Cyber attacks are frequently depicted as overnight disasters, as public as they are devastating. But for those looking to profit, a long-term, covert approach carried out through sustained compromising of supply chains offers far better gains.
One form of supply chain attack involves replacing legitimate electronic components with lookalike spyware components in the manufacturing process. Systems will look and function as normal, leaving businesses entirely unaware that their data is being monitored, and potentially altered. For bad actors playing the long game, this gives them consistent access to do as they please – with a far lower risk of being caught.
Even when a supply chain attack is detected, victims and law enforcement agencies are naturally reluctant to advertise failures in this area. However, there is ample and growing evidence of actual supply chain attacks being successfully mounted. Examples of such attacks can be found here.

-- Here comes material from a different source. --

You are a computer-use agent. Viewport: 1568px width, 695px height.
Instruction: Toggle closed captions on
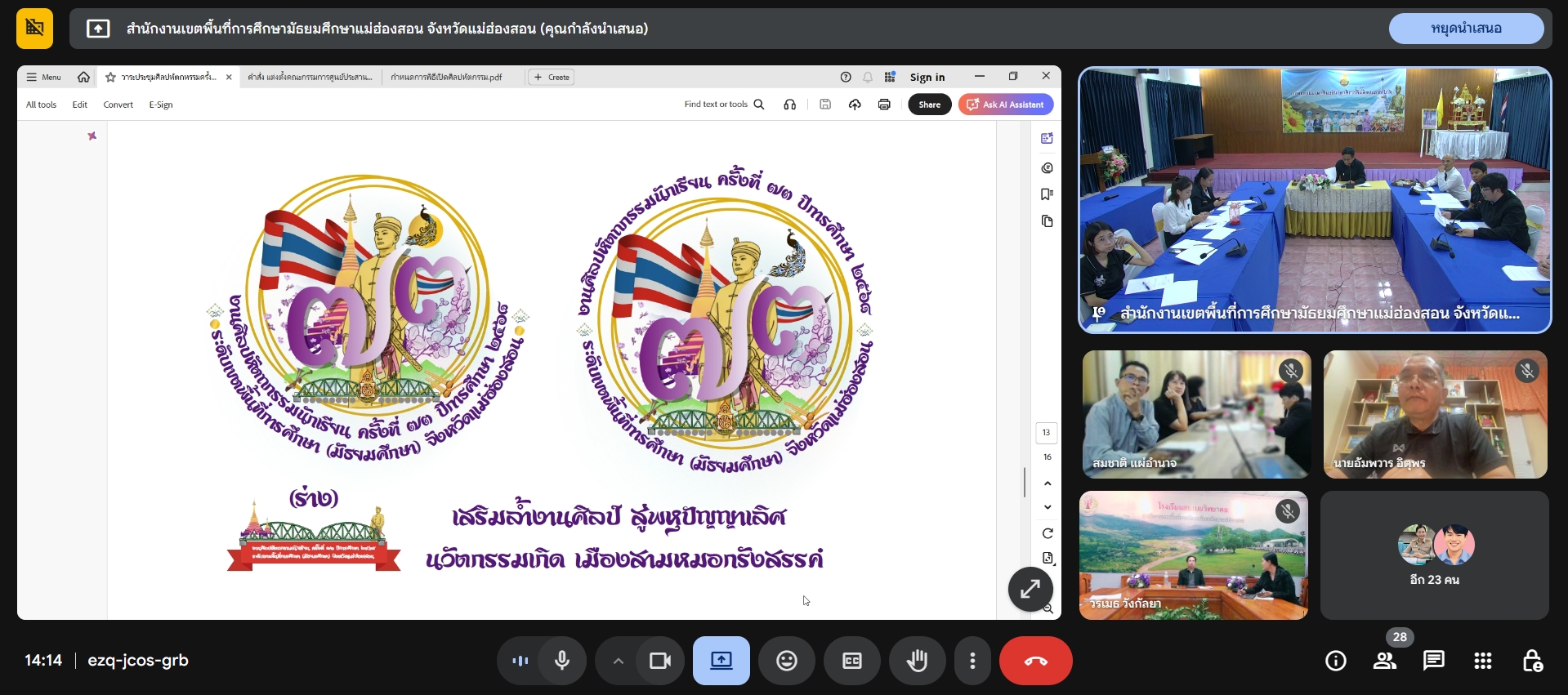click(851, 661)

Across-the-board exposure to supply chain compromise is the “dirty secret” of the ICT Industry. Inertia in a long established and complex supply chain is a hard thing to break. If no one operates any differently, then no one has to move away from the business model that has served them so well. Structural compromise is tolerated in the bedrock of our IT systems to an unconscionable degree – but the threat to national stability and sovereign resilience is there, even if manufacturers ignore it.

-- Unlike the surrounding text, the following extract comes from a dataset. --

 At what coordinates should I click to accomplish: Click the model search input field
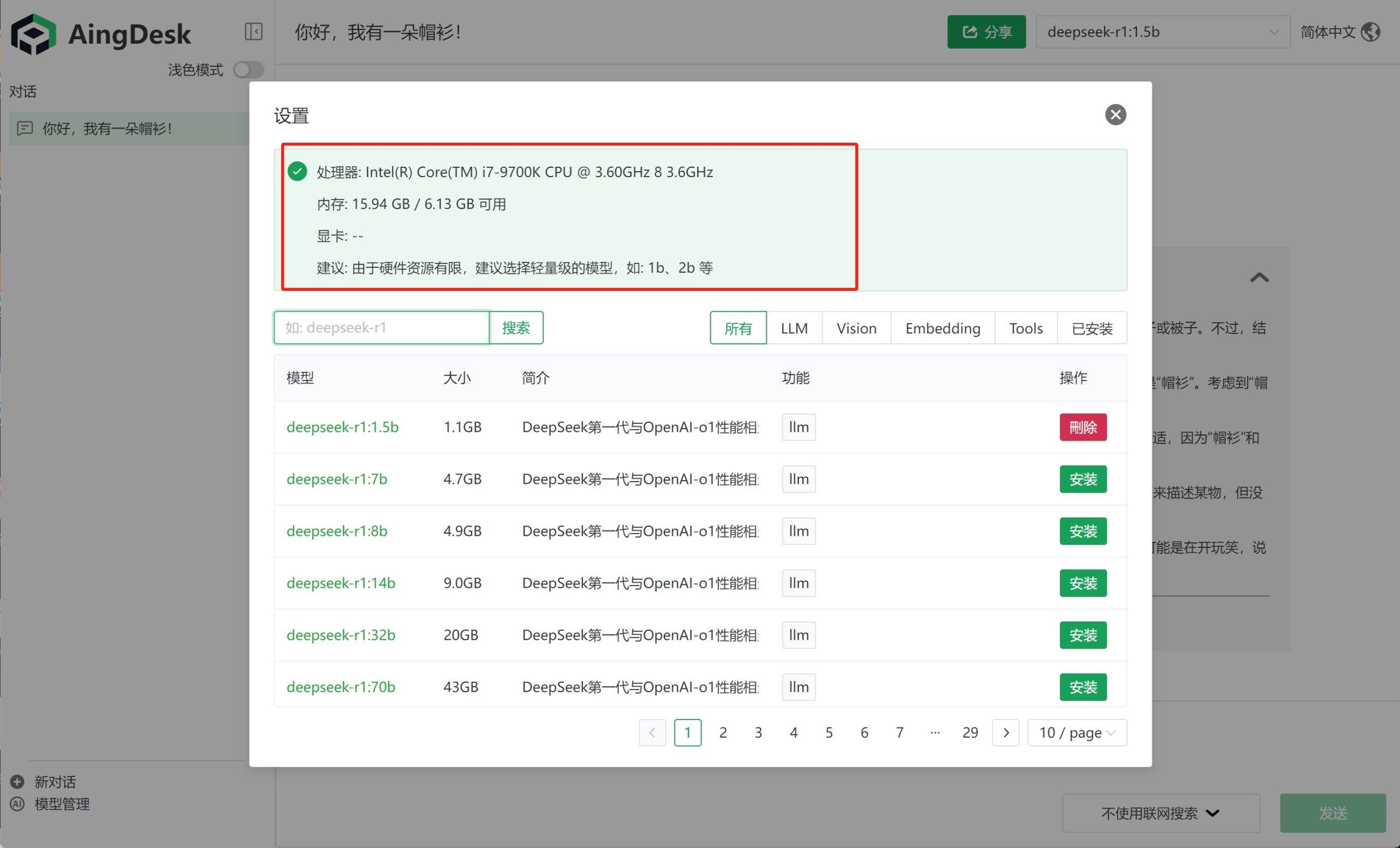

It seems that, at least in the UK, senior figures in the banking industry are realising that they don’t have the luxury to trust this ‘black box’ approach. The risk of the unknown is simply too high.

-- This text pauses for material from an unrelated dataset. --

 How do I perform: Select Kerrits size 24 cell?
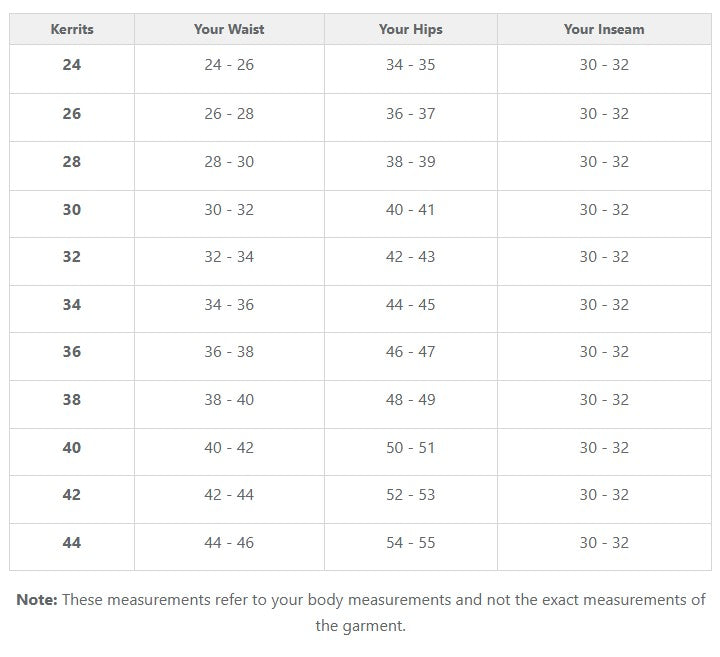point(72,65)
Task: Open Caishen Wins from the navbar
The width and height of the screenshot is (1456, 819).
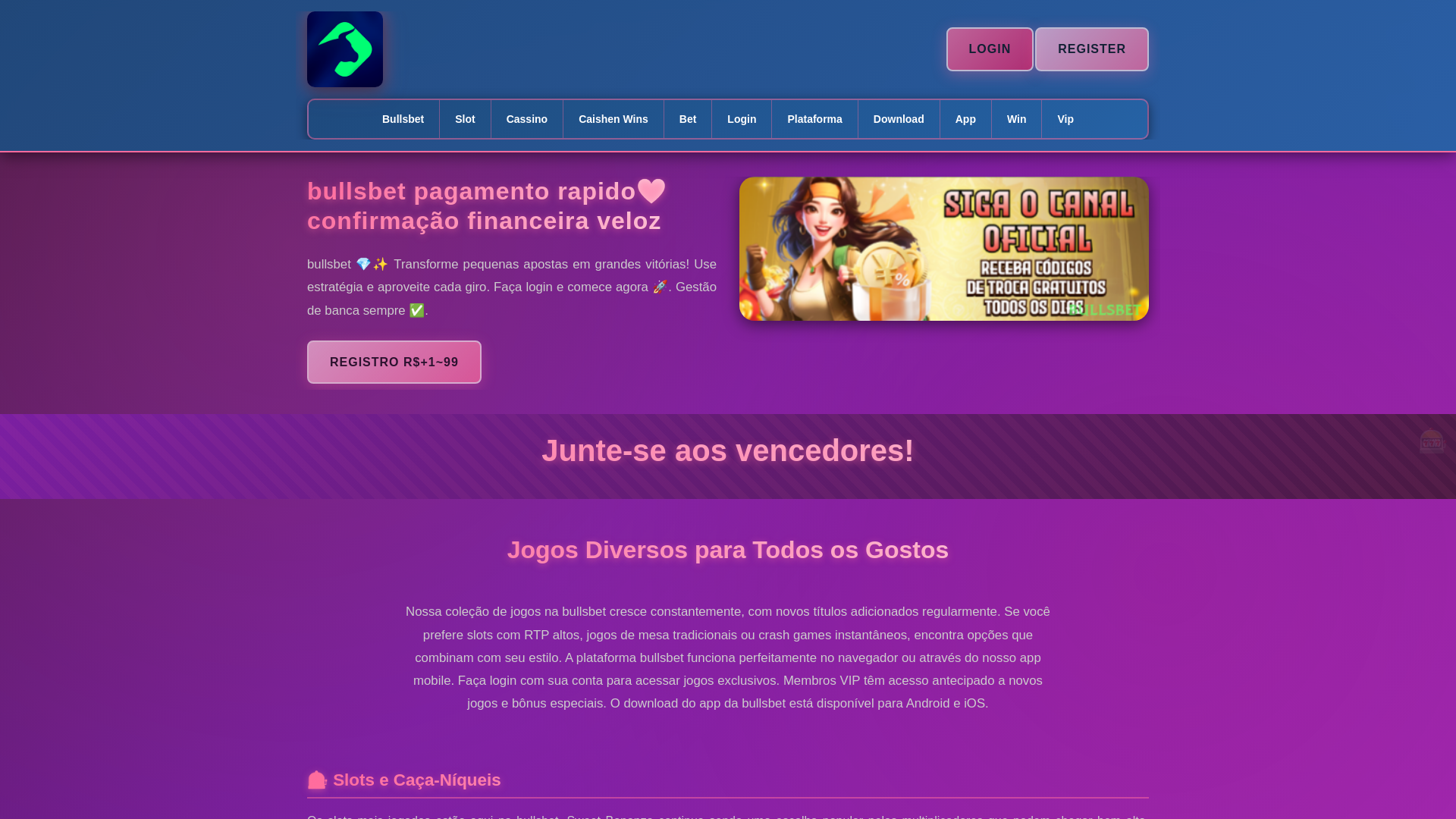Action: tap(613, 119)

Breaking ranks to address transparency – a ‘clear box’ approach to building critical cloud infrastructure
The ‘black box’ approach exposes customer data and service provision to significant, and unquantifiable risk from hardware-based attacks. That’s why SoftIron doesn’t use it. Our manufacturing model places power back into the hands of our customers, with a manufacturing process designed specifically for supplying secure provenance hardware.
No trust needed. By building an end-to-end process where a fully auditable forensic chain of custody is possible at every step, transparency for the customer is achieved.
We believe this ‘clear box’ approach is the only way forward for the ICT manufacturing industry, and for cloud service providers. And with our headquarters in London, we’re thoroughly invested in ensuring that the UK’s national infrastructure is up to the task of supporting resilient and secure cloud services.
The foundation of our ‘clear box’ approach
- Products are designed from the ground up, without reliance on sub-assemblies.
- All software is compiled directly from its source code, and every line of code is reviewed before compilation to understand its purpose and exclude malware.
- Manufacturing is carried out by SoftIron staff, in secure SoftIron facilities.
- Our “Secure Provenance” process opens products up to an ‘access-all-areas’ audit by key customers, giving them the ability to inspect every level and aspect of the product design and realisation process. This enables customers to assert their own level of risk assessment on the ICT infrastructure on which they will depend.
Using fully auditable products built by SoftIron, it is possible to deploy a credible, transparent alternative to today’s dominant cloud providers.